BEGIN Input data

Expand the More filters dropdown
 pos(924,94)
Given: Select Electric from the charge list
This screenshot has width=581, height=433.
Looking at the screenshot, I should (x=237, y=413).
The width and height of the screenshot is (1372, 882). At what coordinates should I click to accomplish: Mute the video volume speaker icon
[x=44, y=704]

END Input data
BEGIN Input data

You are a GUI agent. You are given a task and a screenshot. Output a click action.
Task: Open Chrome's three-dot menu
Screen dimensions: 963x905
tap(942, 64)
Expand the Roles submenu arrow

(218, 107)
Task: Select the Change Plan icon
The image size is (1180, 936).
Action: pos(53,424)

END Input data

### What you are asked to do
Copy all lines from the entries that contain the word "Select".

### Task solution
Given: Select Electric from the charge list
Task: Select the Change Plan icon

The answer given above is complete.